Let me back up a bit. For every project that I've worked on since the beginning of grad school, I've wished for an electronic text of every primary and secondary source. They've rarely been available. When they've been essential, it usually required a lot of manual typing.

For modern works, ABBYY FineReader works extremely well, but it didn't produce usable results for 15/16th-century books, even with considerable fine-tuning. I looked at other options a few years ago, but they looked more like solutions for specialized digitalization centers.

Until recently. After seeing a colleague's results, I gave OCR4all another try, and it's finally giving me the electronic texts I want for a reasonable amount of effort.

The installation instructions are mostly clear. There's a learning curve and I'm far from understanding all the options, but it largely produces good enough output as is. Hardware requirements are quite modest - I'm running it on my work computer, an Intel Core i5-4590 from 2016.

There are a few things I've done to speed up the process.

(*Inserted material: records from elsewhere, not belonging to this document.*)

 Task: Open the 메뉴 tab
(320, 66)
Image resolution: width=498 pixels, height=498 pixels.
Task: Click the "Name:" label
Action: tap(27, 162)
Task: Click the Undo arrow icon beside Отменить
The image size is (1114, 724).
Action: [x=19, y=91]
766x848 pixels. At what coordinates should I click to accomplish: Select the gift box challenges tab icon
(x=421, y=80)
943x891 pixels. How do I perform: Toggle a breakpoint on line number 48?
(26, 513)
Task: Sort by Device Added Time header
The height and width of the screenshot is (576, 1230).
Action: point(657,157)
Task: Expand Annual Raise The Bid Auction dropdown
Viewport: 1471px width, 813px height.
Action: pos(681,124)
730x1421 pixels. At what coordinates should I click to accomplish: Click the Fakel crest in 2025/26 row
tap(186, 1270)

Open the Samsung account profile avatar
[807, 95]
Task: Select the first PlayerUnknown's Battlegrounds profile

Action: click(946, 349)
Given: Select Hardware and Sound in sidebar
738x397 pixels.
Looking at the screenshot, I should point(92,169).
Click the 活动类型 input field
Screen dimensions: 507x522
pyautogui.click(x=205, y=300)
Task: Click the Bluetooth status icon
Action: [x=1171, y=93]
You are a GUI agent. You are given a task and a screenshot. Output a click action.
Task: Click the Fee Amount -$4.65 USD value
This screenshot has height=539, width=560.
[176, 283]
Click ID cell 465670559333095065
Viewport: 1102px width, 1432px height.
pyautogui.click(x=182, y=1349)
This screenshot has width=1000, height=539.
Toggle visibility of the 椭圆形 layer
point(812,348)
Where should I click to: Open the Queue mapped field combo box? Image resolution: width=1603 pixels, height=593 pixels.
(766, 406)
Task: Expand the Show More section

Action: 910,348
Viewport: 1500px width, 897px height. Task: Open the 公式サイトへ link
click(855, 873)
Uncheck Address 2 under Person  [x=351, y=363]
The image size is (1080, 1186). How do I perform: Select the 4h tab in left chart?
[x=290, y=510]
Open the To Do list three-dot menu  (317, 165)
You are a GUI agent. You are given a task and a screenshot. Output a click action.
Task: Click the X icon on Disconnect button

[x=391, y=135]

  1. Most of the texts I want to digitize are available as scanned images. Before I turn OCR4all loose, I do some minimal preparation work using IrfanView, a free, lightweight, all-purpose image viewer and editor: I rotate any pages that are noticeably off horizontal (OCR4all will do its own fine-tuning), and I crop out extraneous margins. I set up an AuoHotKey script so I can save the file with one key combination once I have the cropping rectangle selected.
  2. Once I start up OCR4all, I can mostly let it do its preprocessing, noise removal, page segmentation and line segmentation on its own. But it's a good idea to check a few pages to make sure noise removal hasn't gotten out of control, and then to check the line segmentation of each page to make sure OCR4all hasn't skipped over anything and has chosen a rational reading order.
  3. For text recognition, I select five historical Fraktur models. I wish it was clearer why I'm selecting five, and all Fraktur models rather than a mix or something else, but I'm getting good results.
  4. OCR4all has a good visual editor for comparing recognized text to the page image. To speed things up, I'll zoom in the text to around 160%, or whatever makes the lines about the same length as the page image. Then I check off "Show Prediction" and "Show Confidence" and raise the Word Confidence to .95. This highlights the words I need to double-check in orange. I'll make any edits to those words and assume the rest are good enough for now.
  5. After checking each page, I export a text file, then do some searching and replacing in Notepad++. Its pattern-matching abilities based on regular expressions are much better than what's available in Word. I replace tall ſ and ʒ with s and z, for example - the goal here isn't an edition, but an easily readable text. I also remove line breaks.

 And that is how I can go from a digital facsimile to a usable electronic text in less than an hour for a pamphlet, and a few hours for a longer work like De fine mundi.


How it started

How it's going

Jtem/ vil wilder thier/ id est (Fürsten) werden widerwertiglich mit einander reden. Jm. 1524. jar. Vnd ein grosser adler/ id est (Keiser) desselben haupt/ vnd werden gehen auff die weitte der er den / id est (Türcken vnd das heilig land) vnd welcher den namen des sterns / id est (Bapst)hat/ derselb wirt geladen/ aber er wirt nit kumen / doch so wirt er senden den/ der den namen des visch hat/ id est (delfin/ das ist der Künig von Franckreich) vnd wirt an sich nemen der adler ein grosse samlung/ vñ der Leopardus/ id est (der Römisch Künig) auß Campo albo / vnd durch die Ritterschafft eingehen vñ machen ein haupt in der Marchia/ id est (in der Mar chia vnd eins ist in Welschen landen) vnd wirt darnach gehen wider das erdtreich/ das da seyn grund hat von verreterey/ id est (wider Welsch land vnd der Römer) vnd welcher den namen des vischs hat / der wirt an sich nemen den weg Leopardus / vñ kumen wider jn vber die lender Campaniam zwischen der grund Parmam schlösser/ id est (stet in Welschen landen) vnd wirt sich halten widerwertig / vnd da wirt dann vil blüts vergiessung durch manschlacht bey dem fluß / welcher genennet ist der arbeyt / id est (wascher fiuß) darnach wirdt derselb fluß des blůts / der von der manschlacht einkumpt/ vnd der da den gantzẽ tag billt / id est (Künig von Vngern) der wirt sterben von eisen/ vnd wirt vber jn herschen der Leopardus / darnach wirt er sterben natürlichs tods/ vñ wirt darnach frid durch dz gantz erdtrich werdẽ/ Das werd war/ AMEN.